Usually if people want to understand this conclusion, they must first understand the core concept of artificial lift. In simple terms, when the energy of the oil well itself is insufficient, people use external equipment to “push” or “pull” underground to help the crude oil reach the ground. This is artificial lift. The operation of gas lifting is very intuitive-engineers inject high-pressure gas (usually natural gas or nitrogen) into the depths of the oil well through pipelines. These gases are mixed into the crude oil like countless small balloons, making the entire oil column lighter. The lighter crude oil is more likely to be pushed by the pressure at the bottom of the well, and it can naturally continue to flow to the ground.
Some people may ask: Isn't the injected gas also an underground resource? Why is it considered "artificial”? The key is that the energy source is related to human control. Self-injection wells rely entirely on the natural pressure of the formation, just like spring water flowing naturally in the mountains.
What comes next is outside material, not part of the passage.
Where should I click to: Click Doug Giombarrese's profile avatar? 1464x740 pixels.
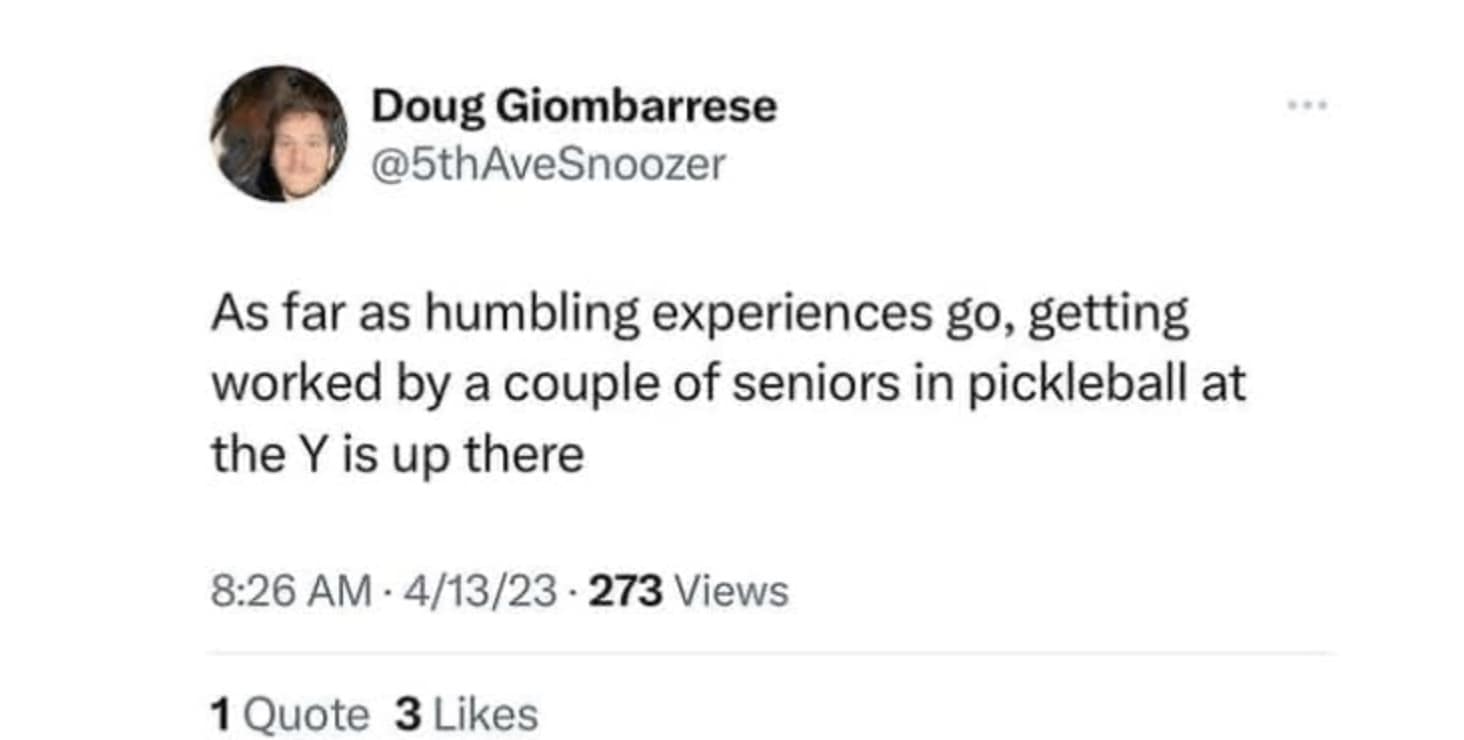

For gas lifting, the gas needs to be pressurized by a large ground compressor, and then the injection volume and depth are controlled by a precision valve. The whole process is like installing a “ventilator system” for an oil well. Taking the Bohai Oilfield in my country as an example, workers need to adjust the injection pressure according to the state of the oil well every day. This kind of continuous human intervention is the sign of artificial lift.
Compared with other types of artificial lift methods, the unique advantage of gas lifting lies in its “flexibility”. Traditional oil pumping machines rely on metal rods to repeatedly hit underground crude oil, which can easily cause equipment wear and tear; Electric submersible pumps sink to the bottom of the well like submersible motors, and they can easily get stuck when encountering sand grains. The lifting of gas is like injecting an invisible force into crude oil. There is neither mechanical collision nor sediment interference. Especially in offshore platforms or remote desert oil fields, this feature that does not require heavy machinery is more practical.
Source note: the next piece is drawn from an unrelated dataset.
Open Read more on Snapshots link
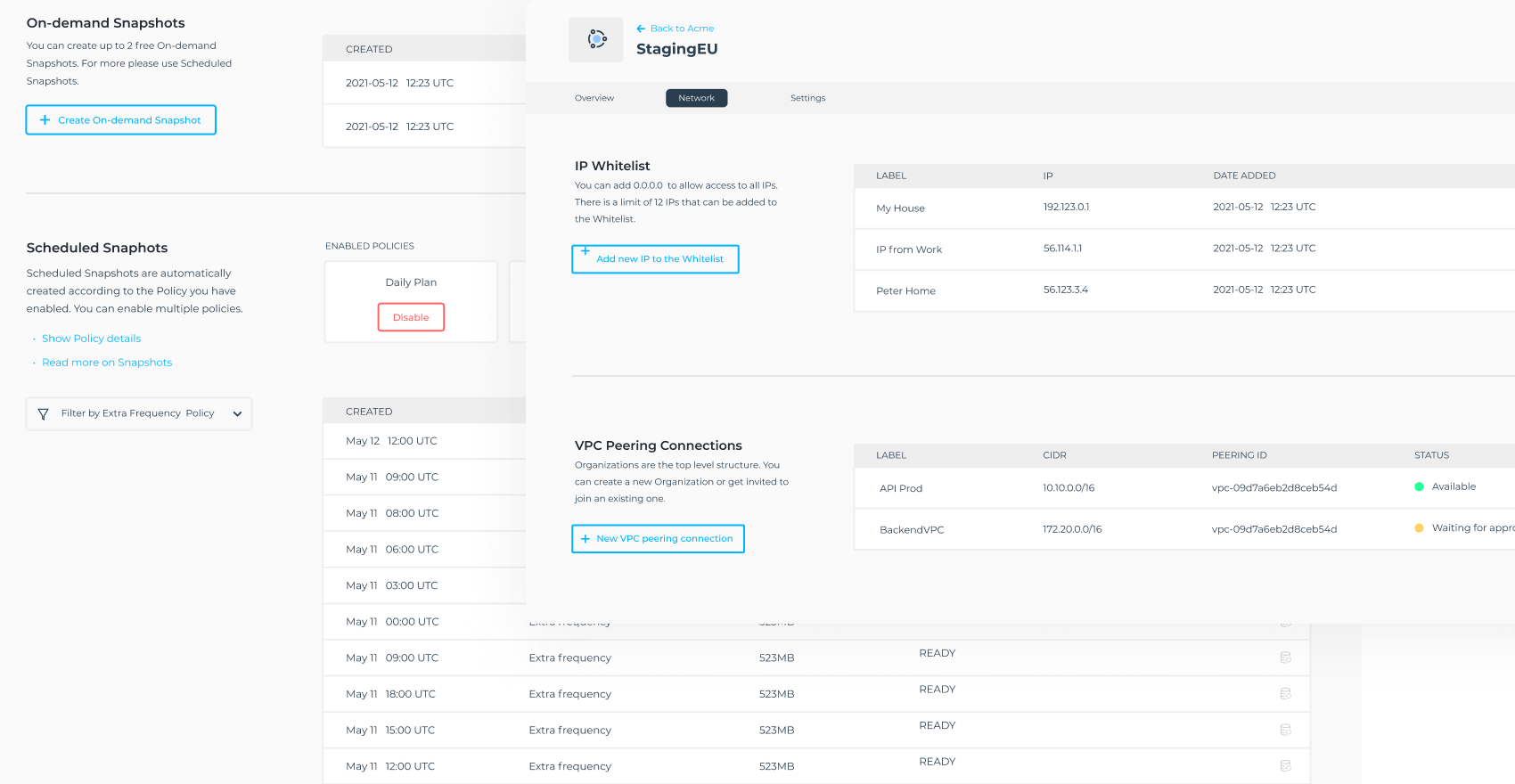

It is worth noting that the “artificial” attribute of gas lifting runs through the entire life cycle. From the initial design stage, the engineer calculates the optimal air injection point, to the production process to adjust the air pressure according to changes in oil volume, to the maintenance of the compressor pipeline in the event of failure-every step depends on manual decision-making and operation. There was a well in the Karamay oilfield in Xinjiang that could increase production by 15% just by improving the gas injection time. This is not a living proof of artificial intelligence-driven technology.
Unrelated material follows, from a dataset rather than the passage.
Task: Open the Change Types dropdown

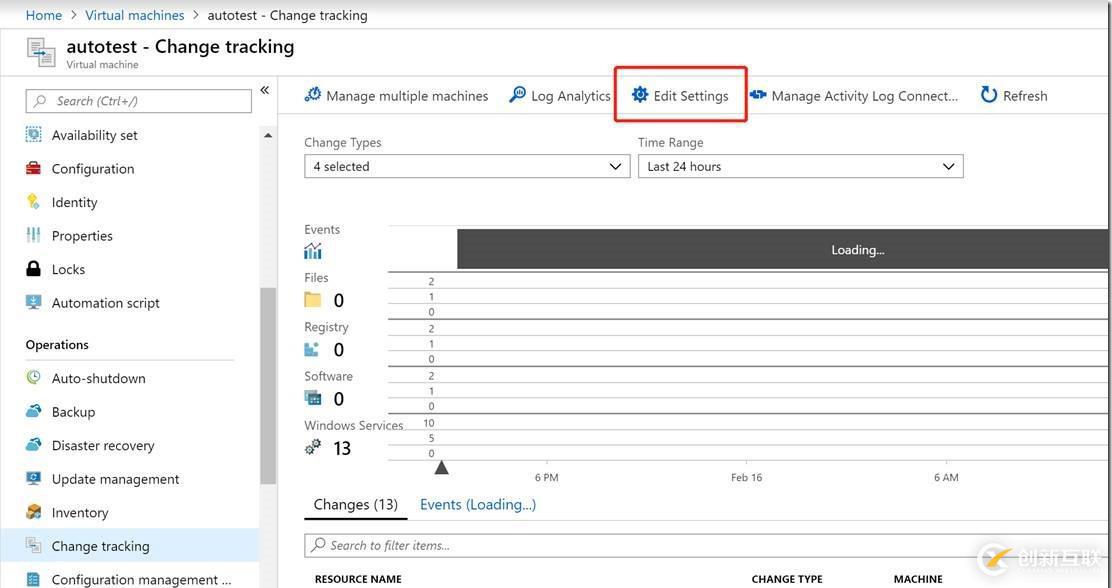Action: click(466, 166)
With the development of science and technology, modern gas lifting systems have been equipped with intelligent sensors. They can automatically monitor the status of the oil well and transmit data, but the final adjustment instructions still need to be issued by the technicians in the control center. Just as self-driving cars still need human supervision, smart devices only extend human capabilities, not replace the essence of artificial lift.
In general, gas lifting is a complete artificial lift technology from the working principle to the operating practice. It replaces steel machinery with invisible gas and replaces fixed mode with dynamic adjustment, becoming a flexible and reliable “invisible hand” in the hands of petroleum engineers. When we saw the flowing gasoline at the gas station, we might not have thought that many of them came to us through this intelligent artificial lift method.